Starting at the line that contains "Screen dimensions: 933x567" and ending at the last line of the records, lay out those lines as a Markdown table with the columns Row and Line. Number each line, skip blank lines, and leave the pictures out.

begin Data rows

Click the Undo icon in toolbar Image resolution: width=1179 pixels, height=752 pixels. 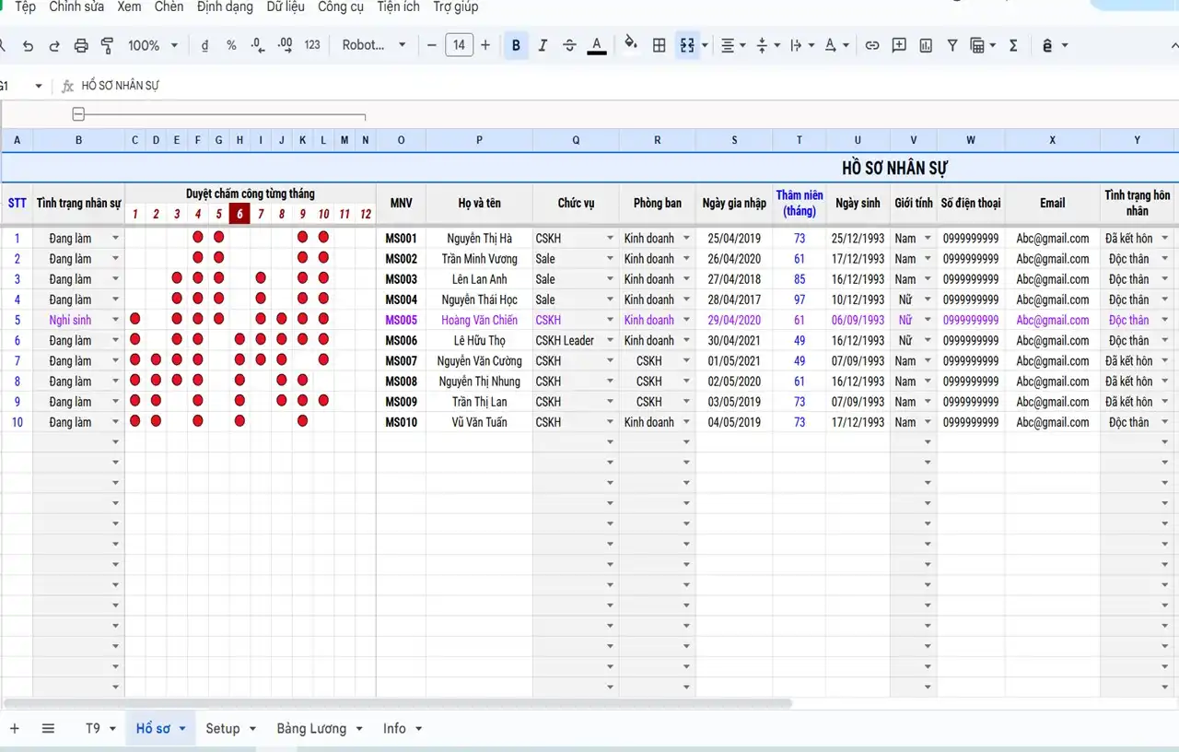point(28,45)
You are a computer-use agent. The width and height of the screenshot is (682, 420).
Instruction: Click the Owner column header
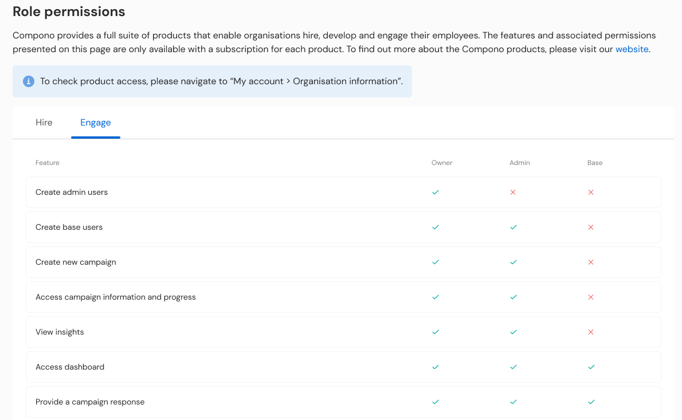click(442, 163)
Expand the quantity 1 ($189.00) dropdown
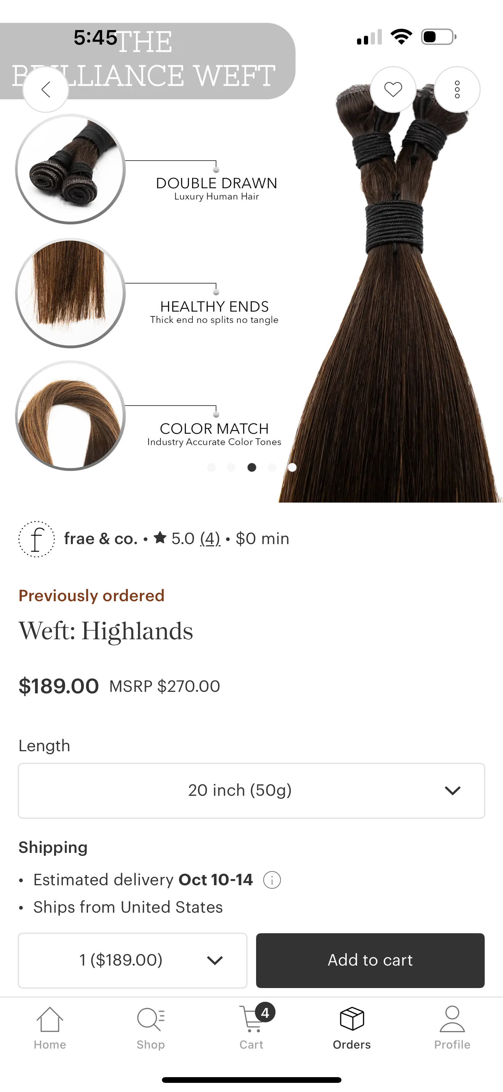 point(132,960)
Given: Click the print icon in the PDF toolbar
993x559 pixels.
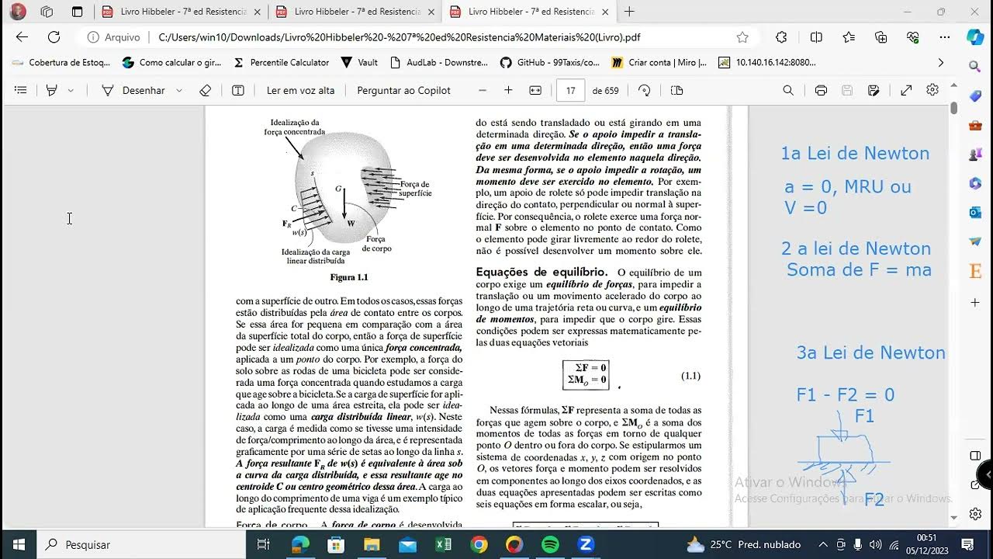Looking at the screenshot, I should pyautogui.click(x=820, y=90).
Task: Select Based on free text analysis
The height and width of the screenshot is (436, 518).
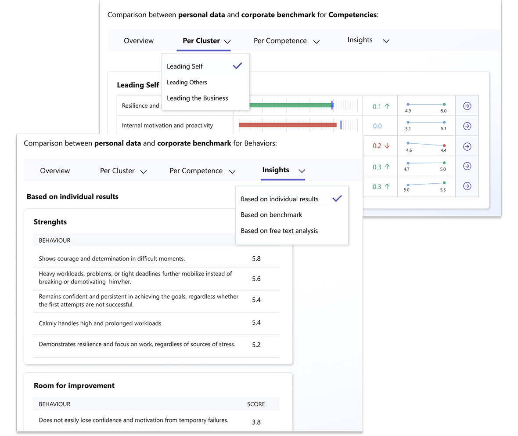Action: 279,231
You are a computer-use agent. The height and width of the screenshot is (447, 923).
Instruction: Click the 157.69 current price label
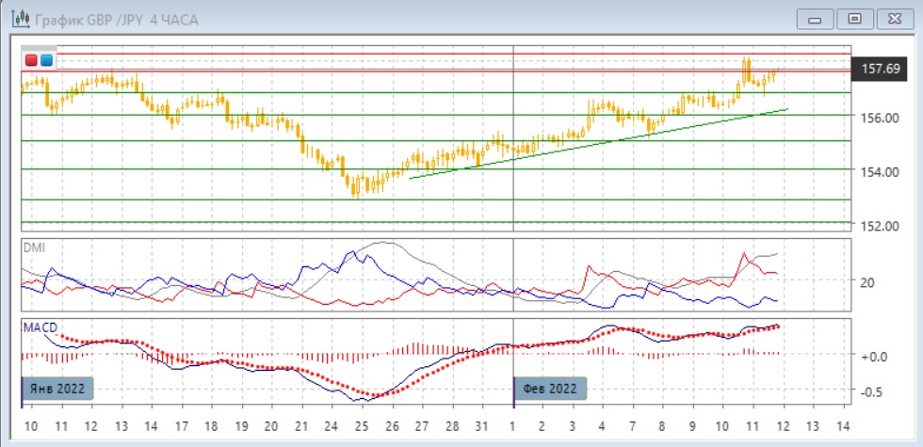tap(883, 69)
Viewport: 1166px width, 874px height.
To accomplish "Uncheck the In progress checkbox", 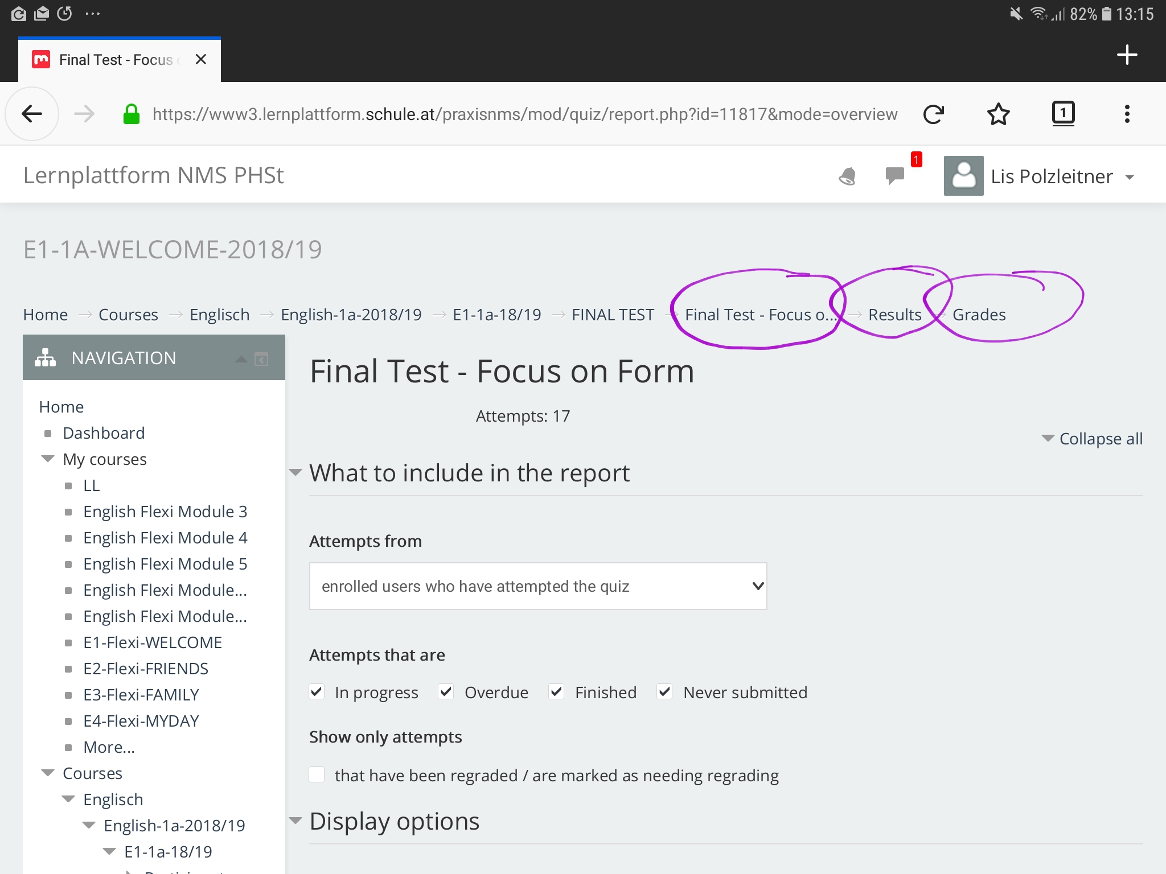I will click(x=317, y=692).
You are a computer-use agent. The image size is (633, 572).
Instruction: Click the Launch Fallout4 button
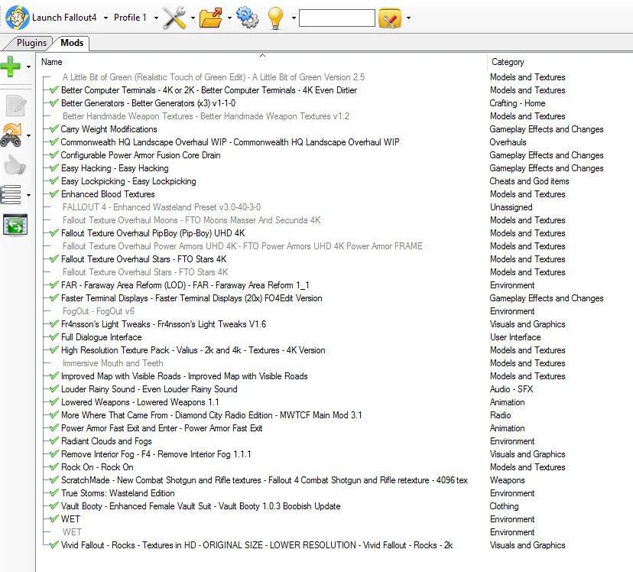59,17
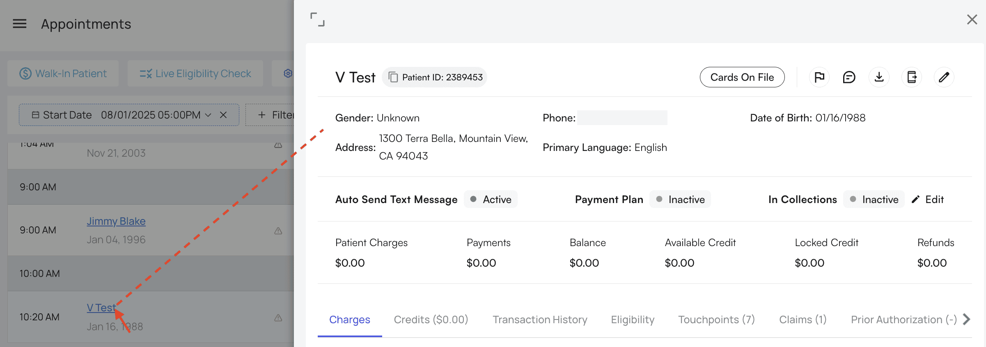
Task: Click the download icon in patient header
Action: click(879, 77)
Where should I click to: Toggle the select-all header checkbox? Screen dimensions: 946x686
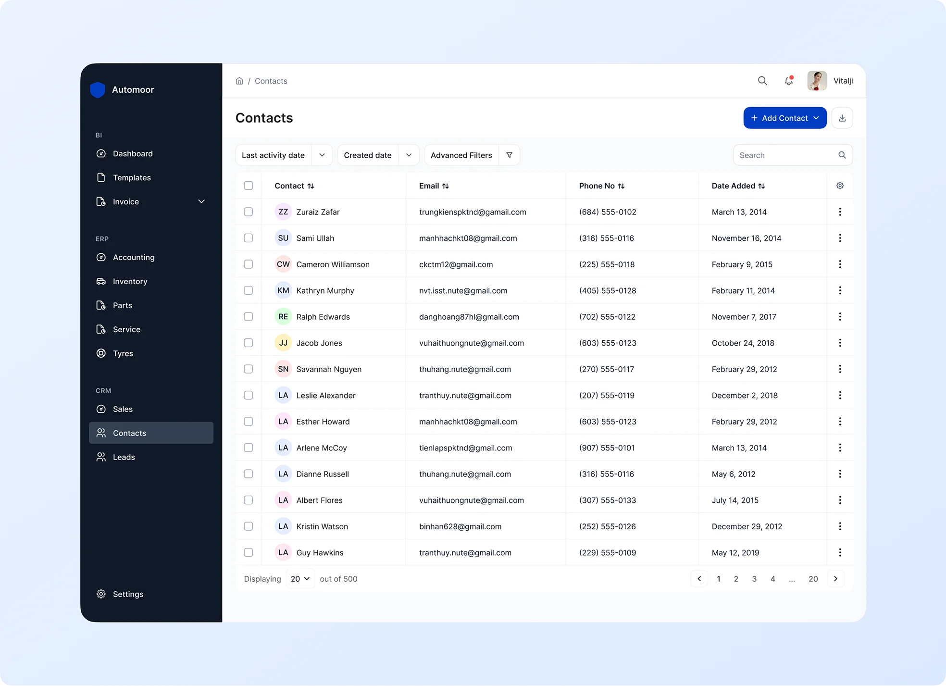pos(248,186)
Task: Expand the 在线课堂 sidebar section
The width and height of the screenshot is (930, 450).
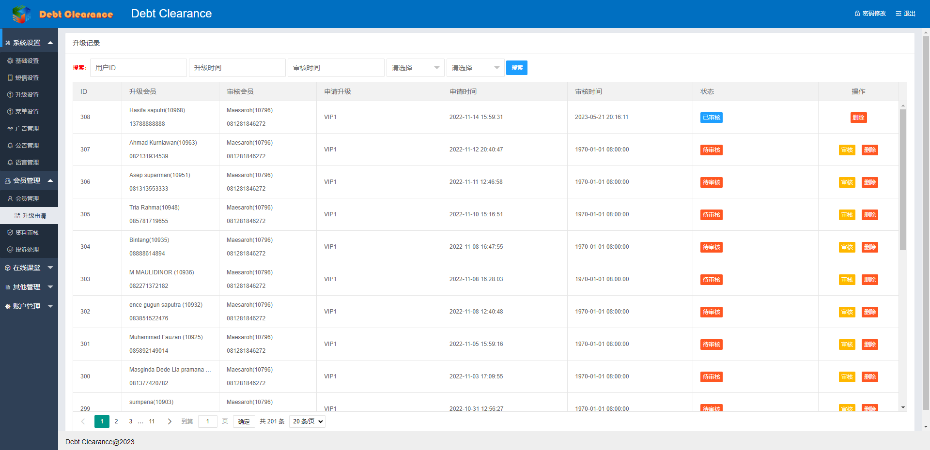Action: pyautogui.click(x=50, y=268)
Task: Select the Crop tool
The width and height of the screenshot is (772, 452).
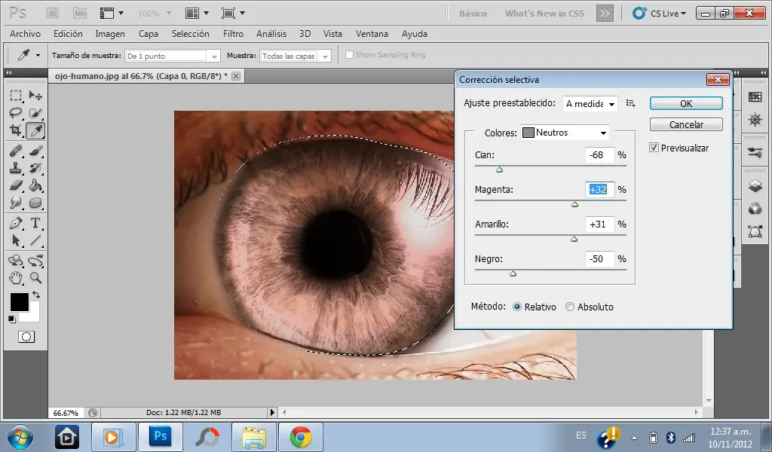Action: (14, 130)
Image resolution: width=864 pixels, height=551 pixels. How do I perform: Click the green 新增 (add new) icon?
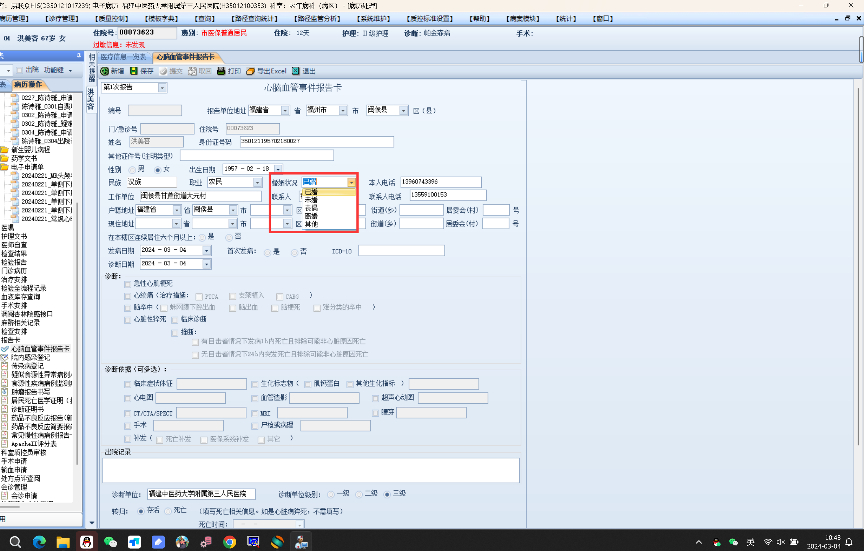point(105,71)
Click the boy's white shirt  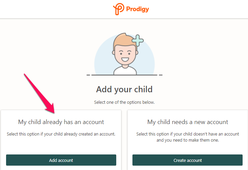(x=125, y=71)
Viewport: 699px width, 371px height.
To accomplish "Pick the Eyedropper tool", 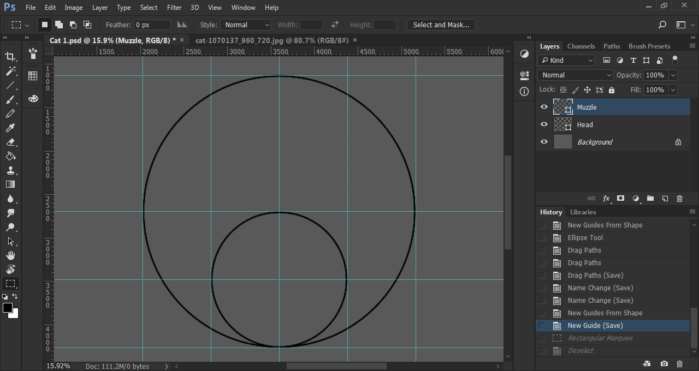I will (10, 128).
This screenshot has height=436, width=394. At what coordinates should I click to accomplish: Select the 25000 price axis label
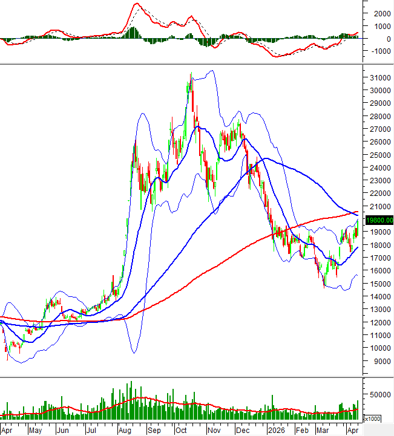[377, 155]
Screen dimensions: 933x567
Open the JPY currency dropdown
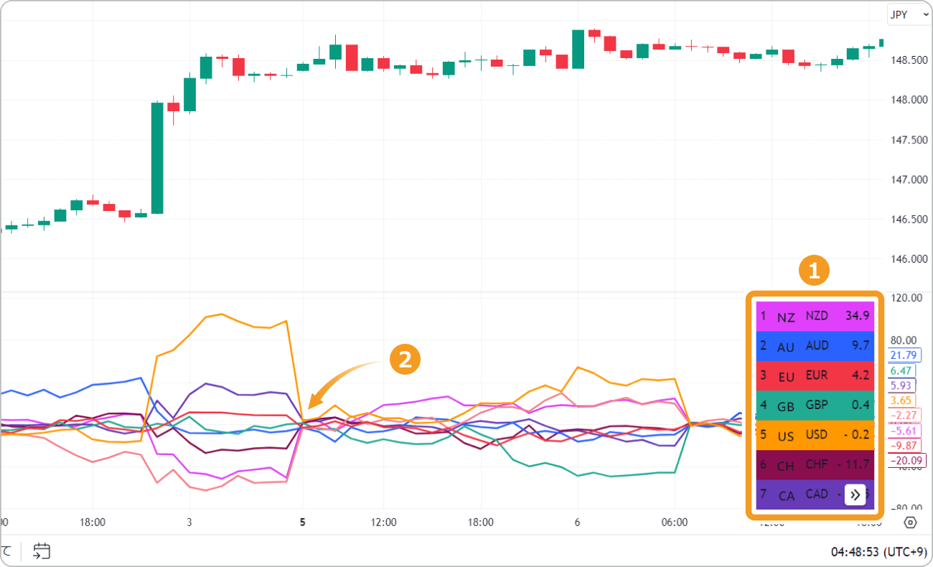click(x=906, y=14)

end Data rows

• **Exercise result**
| Row | Line |
|---|---|
| 1 | Screen dimensions: 933x567 |
| 2 | Open the JPY currency dropdown |
| 3 | click(x=906, y=14) |